El revuelo generado por la reciente publicación del motu proprio del papa Francisco Traditionis Custodes puso en peligro la celebración de la peregrinación, de no ser por la rápida gestión de la organización y el Arzobispo de Oviedo. El disgusto generado por este documento fue rápidamente olvidado, dando paso a la belleza incomparable de la solemne liturgia tradicional y, sobre todo, por la verdadera presencia del mismo Cristo en el Altar. Estas celebraciones nos alcanzaron un pedazo de cielo a los afortunados que allí nos encontrábamos, y las ofrecimos para el buen porvenir de la Santa Madre Iglesia, del Papa Francisco y de nuestra patria.

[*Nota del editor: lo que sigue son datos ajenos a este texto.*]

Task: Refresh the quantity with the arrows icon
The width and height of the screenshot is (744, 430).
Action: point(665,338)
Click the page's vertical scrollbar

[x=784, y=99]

Las misas fueron celebradas de campaña, en un marco inmejorable: alrededor se alzaban grandes montañas, y el cielo asturiano, lleno de nubes grises, se contuvo sin descargar sus chaparrones, contrariando todos los pronósticos meteorológicos.

Detrás de todo esto, y ayudados por la satisfacción y la fuerza que proporciona trabajar para Dios y para el prójimo, estaban los voluntarios, que se encargaron diligentemente de tareas como montar las carpas para las misas, el avituallamiento durante el camino, la cena para apoyar a los peregrinos que necesitaban una sopa caliente, el transporte de mochilas, los coches escoba y muchas más tareas que pasan desapercibidas desde fuera. Sin el amor a Cristo y a la Virgen que todos ellos profesaban hubiera sido imposible de organizar un evento tan complejo desde el punto de vista logístico.

El tercer y último día de marcha, entre cánticos a la Virgen, sonrisas y rezos, llegamos a la Basílica de Santa María la Real de Covadonga. A sus puertas nos arrodillamos espontáneamente entonando Laudate Mariam. La peregrinación concluyó con un acto de consagración a la Virgen y con la despedida de los buenos amigos hechos durante el camino. Tras saludar a la imponente estatua del Rey Pelayo que preside la plaza, emprendimos el viaje de regreso a casa. Volvimos notando que no éramos los mismos que empezamos el camino y que dentro de nuestros lastimados cuerpos latía con fuerza nuestro corazón, renovado por la fe y las experiencias vividas, las cuales, Dios mediante, buscaremos reencontrar el año que viene.

 

Miguel Barchín

 

4 comentarios

  
TELÉMACO
Enhorabuena por esta maravillosa experiencia
06/08/21 12:59 PM
  
Francisco Suñé
Que la Virgen de Covadonga os bendiga y que Pelayo nos dé fortaleza. Un hermano vuestro desde Mallorca.
Quis ut Deus!
06/08/21 4:18 PM
  
Javidaba
Ave Maria, gratia plena, Dominus tecum...
07/08/21 12:13 PM
  
MARISOL
Desde Asturias, gracias por vuestra visita queridos hermanos en Cristo.